By His birth, death, resurrection and ascension we’ve been made righteous and therefore so close to our Creator, that we call Him our Father; So close, that the infinite and the eternal has taken priority as our reality, over what our senses perceive, and ultimately over all contained within time and space.
And I sincerely believe that we don’t arrive to this reasoning (which is likely to be dismissed as ridiculous by the rest of the world) on our own efforts, volition and/or intention… no, sure as Christ is the Author and Finisher of our Faith, so the Holy Spirit is the One who brings us to this consideration – and it just so happens that I’m seeing all of it this way.
Clearly, there’s so much more to the salvation we have in Christ, than just a ticket to heaven when we die.
This is all probably why I don’t have a strong sense of urgency. Well, at least not as strong as my mom’s urge to talk about the rapture before the end of September.
September 20, 2025
9 But he said to me, “My grace is sufficient for you, for my power is made perfect in weakness.” Therefore I will boast all the more gladly of my weaknesses, so that the power of Christ may rest upon me. 10 For the sake of Christ, then, I am content with weaknesses, insults, hardships, persecutions, and calamities. For when I am weak, then I am strong.2 Corinthians 12:9-10
Did it have to come to this, for me to just cry out to the Lord, and to fall into His arms?
Did it have to come to me coming to the realization of all I’ve squandered and wasted for the years and decades past – That, through it all, I see how much of a low-value person I am?
Did it have to come to a point that I see clear and present danger happening to those so close to my heart – my own family?
I mean, I’m sharing ALL the vulnerability that comes to my mind right now, and all I have to show for it is not MY faith, but God’s grace, and the hope that the power of Christ rests upon me, regardless of how low I feel right here and now.
I’ve been reduced to a shell of a person, crying out to the Lord whenever I can, however I can, with no guarantees of a better tomorrow, only the hope that God hears us, and that He not only hears us, but is listening to us, and that He is not only listening to us, but is interested in us and attentive to our voice and our words.
Oh, that He would help me, here and now! I’ve never felt this low for the longest time. I’ve never felt this weak, not for a long time.
…and yet, here I’m claiming the promise of His word – When I am weak, then I am strong. It’s in these weaknesses, these insults I hear from others and these insults I fling upon myself; It’s in these hardships, in these persecutions, and in these calamities, current and upcoming, that all I have to say for myself is, ‘I need God all the more’.

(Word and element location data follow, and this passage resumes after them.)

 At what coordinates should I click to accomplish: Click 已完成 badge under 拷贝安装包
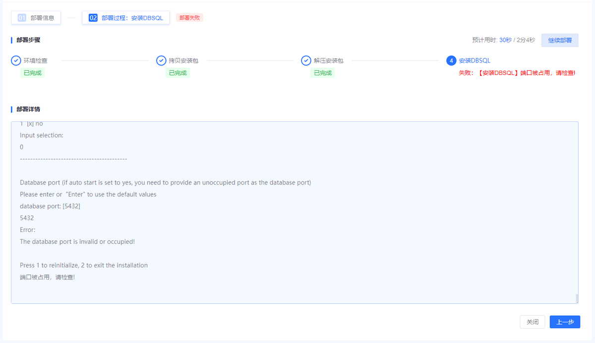[178, 73]
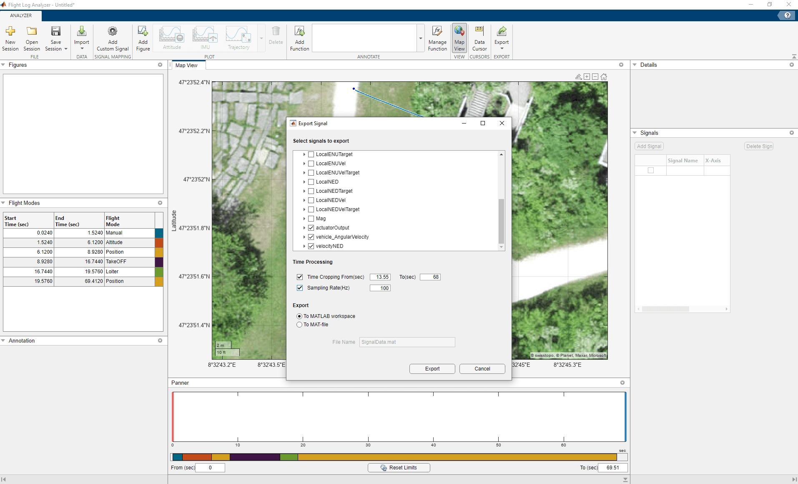
Task: Open a session with Open Session icon
Action: coord(32,32)
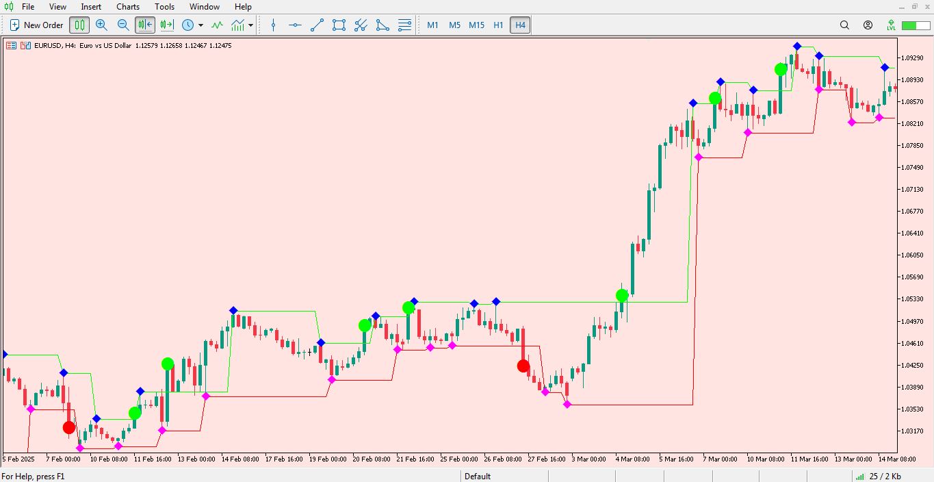
Task: Switch to the M15 timeframe
Action: coord(476,25)
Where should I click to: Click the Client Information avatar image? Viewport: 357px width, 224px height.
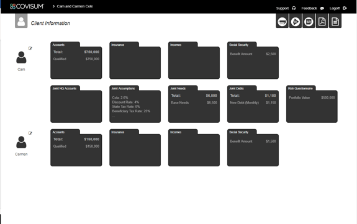click(x=21, y=21)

Help me, Lord! Sure as You are my Salvation, so I also make the claim and declaration that You are my health – You are OUR Health, my own, and my family’s health! And not only are You OUR health inasmuch as our physical bodies are concerned, inside and out, but You are OUR FULL and complete health, mentally, physically, emotionally, spiritually, in all aspect of our beings.
You redeemed ALL of us – meaning (1) You were born, You died, You rose again, and You ascended to heave for ALL of us that whosoever believes shall not perish, and (2) we who believe shall not perish but have EVERLASTING Life – that is, a Life that covers us and all aspects of our being fully and completely.

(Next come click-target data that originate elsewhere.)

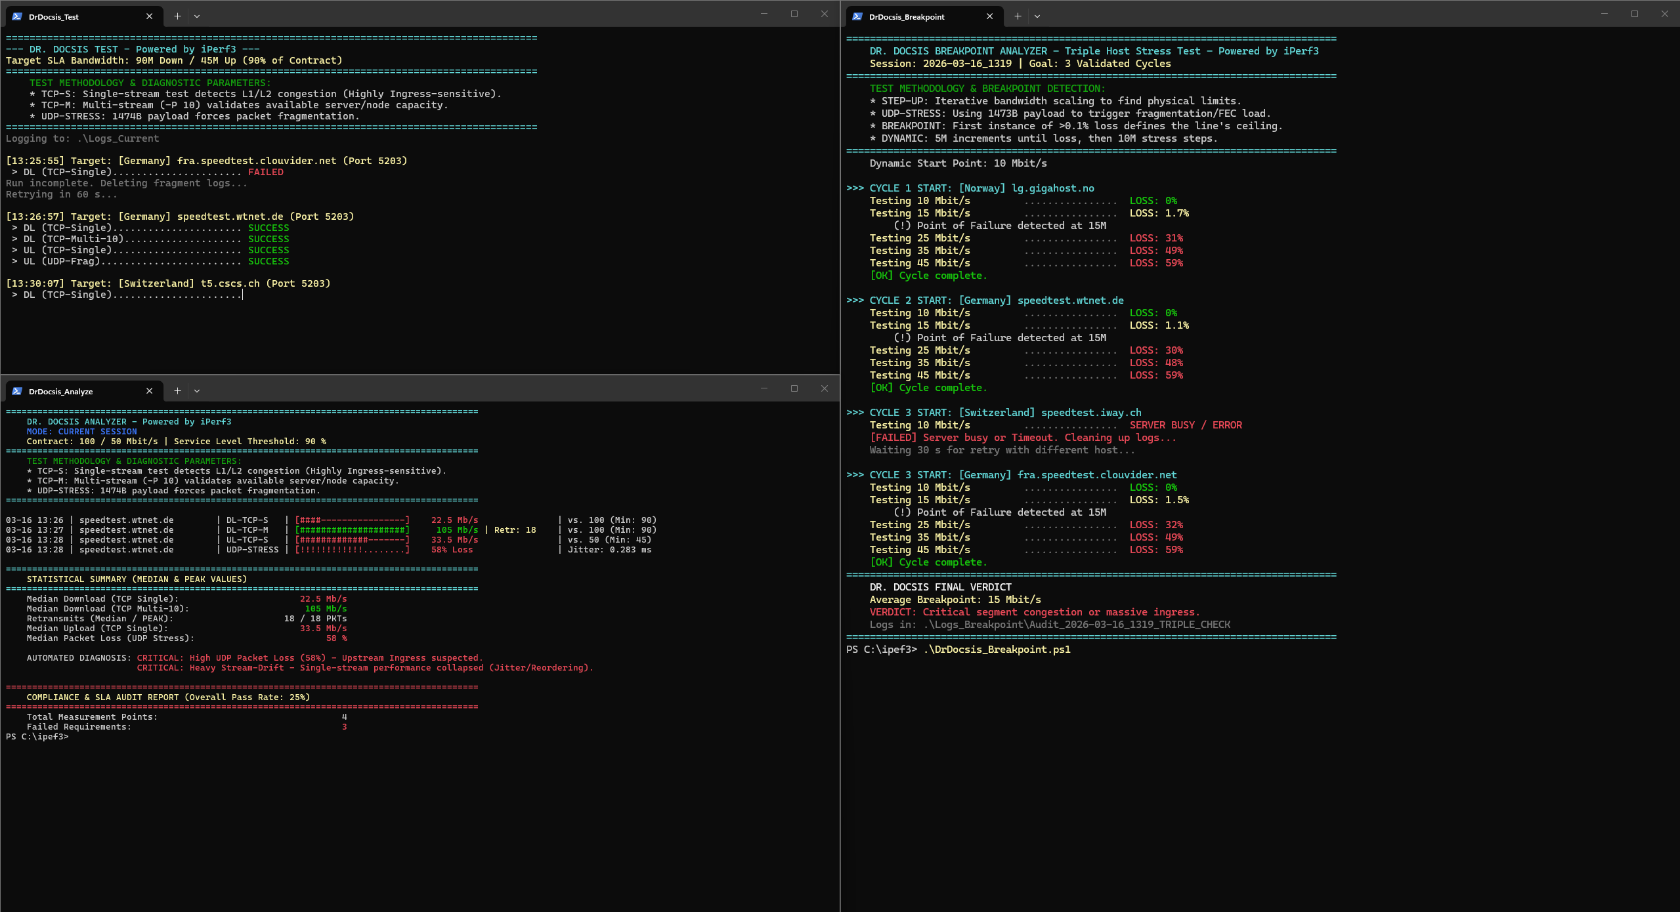Minimize the DrDocsis_Breakpoint terminal window
This screenshot has width=1680, height=912.
pos(1605,14)
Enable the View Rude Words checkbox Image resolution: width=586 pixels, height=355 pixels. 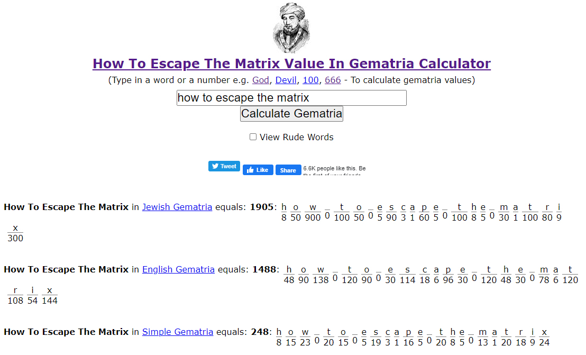(253, 137)
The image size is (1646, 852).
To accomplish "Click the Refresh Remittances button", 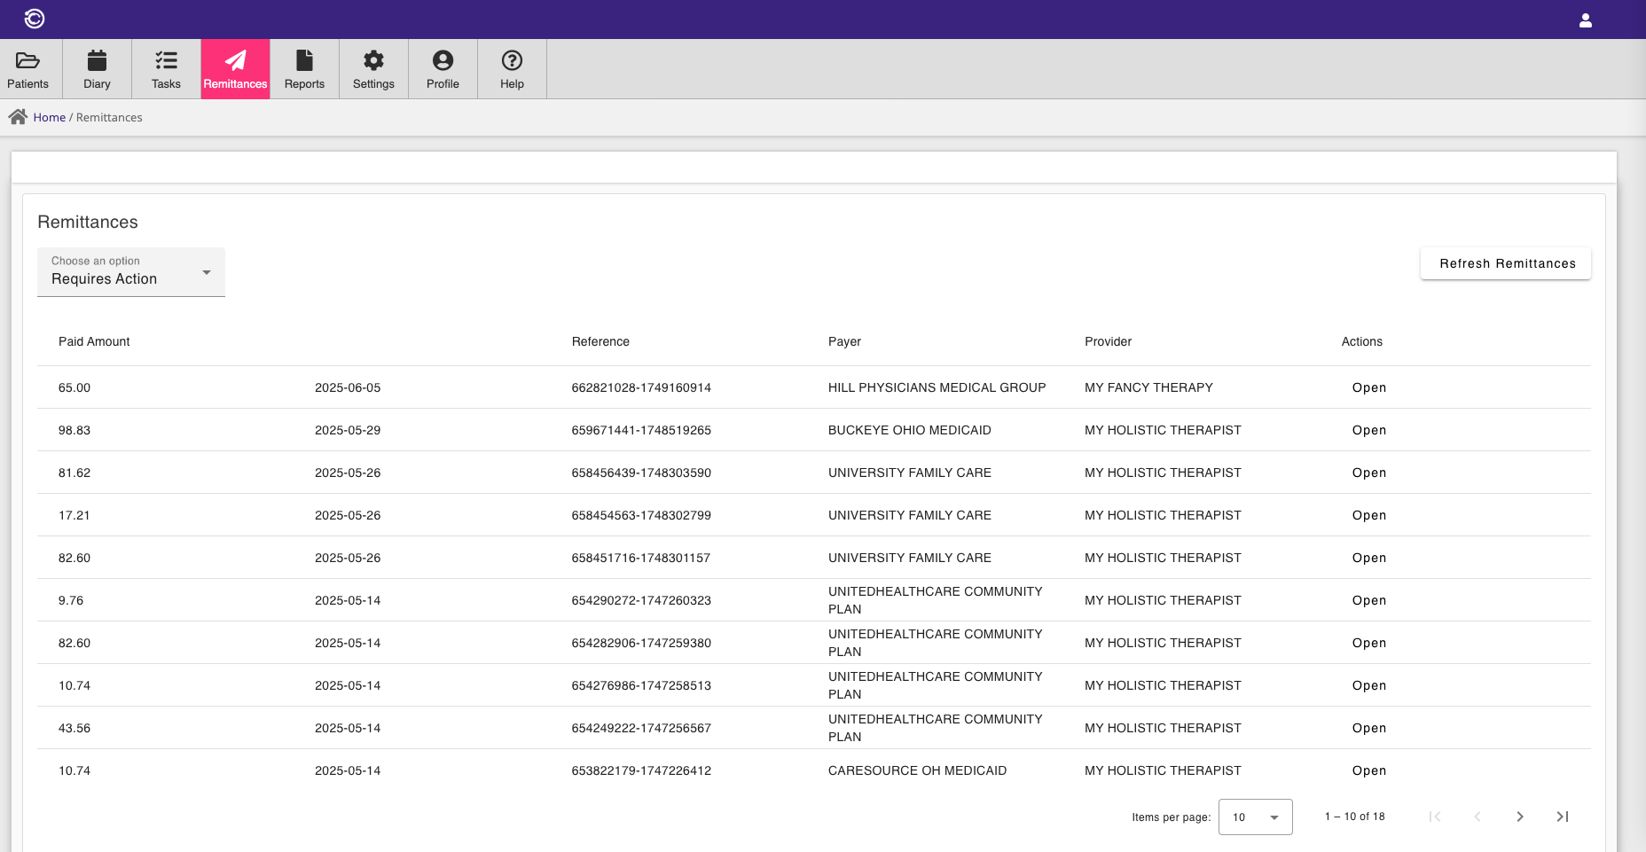I will pos(1506,263).
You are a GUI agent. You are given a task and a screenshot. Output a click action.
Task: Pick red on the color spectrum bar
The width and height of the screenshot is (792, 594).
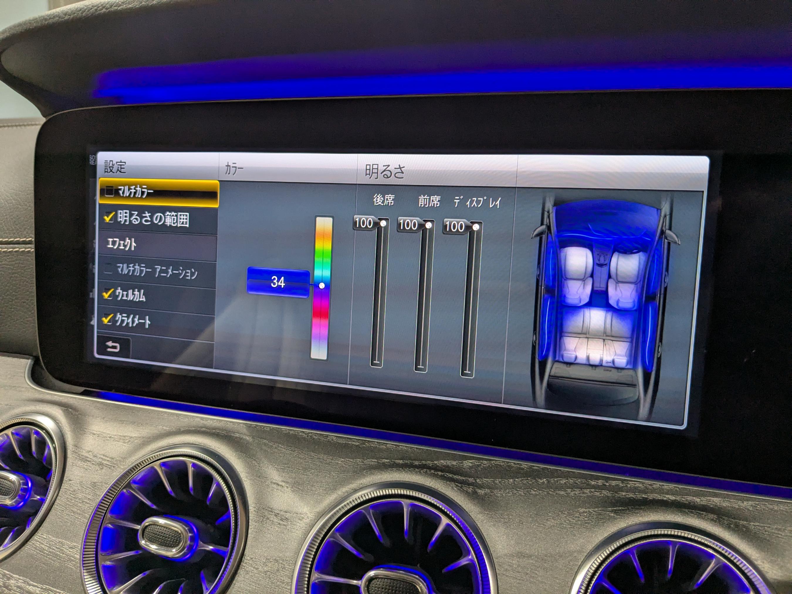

And, here and now, sure as we are redeemed, sure as we are saved, so we are forgiven, and so we are healed and restored. I claim this and declare this here and now, for myself and for my family – for you too, dear reader – that the Lord would be glorified to the maximum, no matter what conditions we see for ourselves and our loved ones.
You saved us, so You healed us! And in all of it, be glorified, Lord! Amen!